- _Recorded information_
-- Begin --

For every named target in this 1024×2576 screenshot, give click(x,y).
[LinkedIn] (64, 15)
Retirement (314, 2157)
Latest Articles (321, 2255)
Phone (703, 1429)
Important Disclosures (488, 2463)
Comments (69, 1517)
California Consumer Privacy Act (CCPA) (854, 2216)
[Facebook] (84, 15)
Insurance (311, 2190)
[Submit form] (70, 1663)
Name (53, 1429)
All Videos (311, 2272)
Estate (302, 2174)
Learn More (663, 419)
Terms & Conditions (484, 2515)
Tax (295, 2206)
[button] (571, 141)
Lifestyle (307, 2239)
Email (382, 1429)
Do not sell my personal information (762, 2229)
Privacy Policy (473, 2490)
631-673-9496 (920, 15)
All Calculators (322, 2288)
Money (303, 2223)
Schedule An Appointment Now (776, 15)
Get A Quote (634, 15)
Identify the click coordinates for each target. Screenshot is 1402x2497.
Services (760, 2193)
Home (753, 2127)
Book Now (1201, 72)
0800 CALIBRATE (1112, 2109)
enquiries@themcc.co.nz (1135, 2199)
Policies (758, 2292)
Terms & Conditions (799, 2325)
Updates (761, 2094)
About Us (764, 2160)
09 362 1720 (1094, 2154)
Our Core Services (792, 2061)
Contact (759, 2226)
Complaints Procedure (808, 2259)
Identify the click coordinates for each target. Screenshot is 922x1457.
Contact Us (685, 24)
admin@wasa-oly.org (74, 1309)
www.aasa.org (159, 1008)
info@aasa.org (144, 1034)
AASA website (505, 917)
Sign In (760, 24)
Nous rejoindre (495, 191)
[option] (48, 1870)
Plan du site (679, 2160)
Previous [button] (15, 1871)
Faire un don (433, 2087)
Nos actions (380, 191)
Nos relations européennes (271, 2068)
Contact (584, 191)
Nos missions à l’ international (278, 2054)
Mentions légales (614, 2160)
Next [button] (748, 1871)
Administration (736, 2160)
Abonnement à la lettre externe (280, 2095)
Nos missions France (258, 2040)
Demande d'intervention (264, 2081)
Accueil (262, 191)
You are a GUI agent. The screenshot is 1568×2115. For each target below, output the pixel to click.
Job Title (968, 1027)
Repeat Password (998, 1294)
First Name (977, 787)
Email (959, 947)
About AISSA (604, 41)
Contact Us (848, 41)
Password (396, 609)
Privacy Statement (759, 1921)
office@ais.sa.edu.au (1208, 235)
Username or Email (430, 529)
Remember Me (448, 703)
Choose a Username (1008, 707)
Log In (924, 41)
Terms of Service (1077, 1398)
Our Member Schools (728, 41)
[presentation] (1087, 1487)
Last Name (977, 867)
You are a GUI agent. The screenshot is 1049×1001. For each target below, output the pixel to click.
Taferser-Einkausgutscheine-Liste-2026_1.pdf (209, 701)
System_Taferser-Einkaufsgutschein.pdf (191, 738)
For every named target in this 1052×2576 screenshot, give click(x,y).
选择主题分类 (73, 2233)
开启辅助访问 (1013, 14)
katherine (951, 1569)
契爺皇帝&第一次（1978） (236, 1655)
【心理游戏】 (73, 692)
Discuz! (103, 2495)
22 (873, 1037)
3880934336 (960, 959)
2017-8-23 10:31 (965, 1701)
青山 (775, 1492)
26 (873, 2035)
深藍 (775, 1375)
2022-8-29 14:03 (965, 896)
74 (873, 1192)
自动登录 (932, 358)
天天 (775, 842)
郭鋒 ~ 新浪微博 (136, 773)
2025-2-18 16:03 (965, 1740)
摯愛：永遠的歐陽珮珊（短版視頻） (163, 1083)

-- End --

- _Aim_
Rewrite the data starting with the line that contains "Plan du site (679, 2160)" and going on through the line that contains "Email (959, 947)", requests included, with 143 added to every number in the coordinates.

- _Output of the task_
Plan du site (822, 2303)
Previous [button] (158, 2014)
Faire un don (576, 2230)
Nos actions (523, 334)
Nos relations européennes (414, 2211)
Contact (727, 334)
Nos missions à l’ international (421, 2197)
Mentions légales (757, 2303)
Next [button] (891, 2014)
Administration (879, 2303)
Abonnement à la lettre externe (423, 2238)
Nos missions France (401, 2183)
Demande d'intervention (407, 2224)
Accueil (405, 334)
You are a GUI agent. The screenshot is 1568×2115. For each target below, output the pixel to click.
Job Title (1111, 1170)
Repeat Password (1141, 1437)
First Name (1120, 930)
Email (1102, 1090)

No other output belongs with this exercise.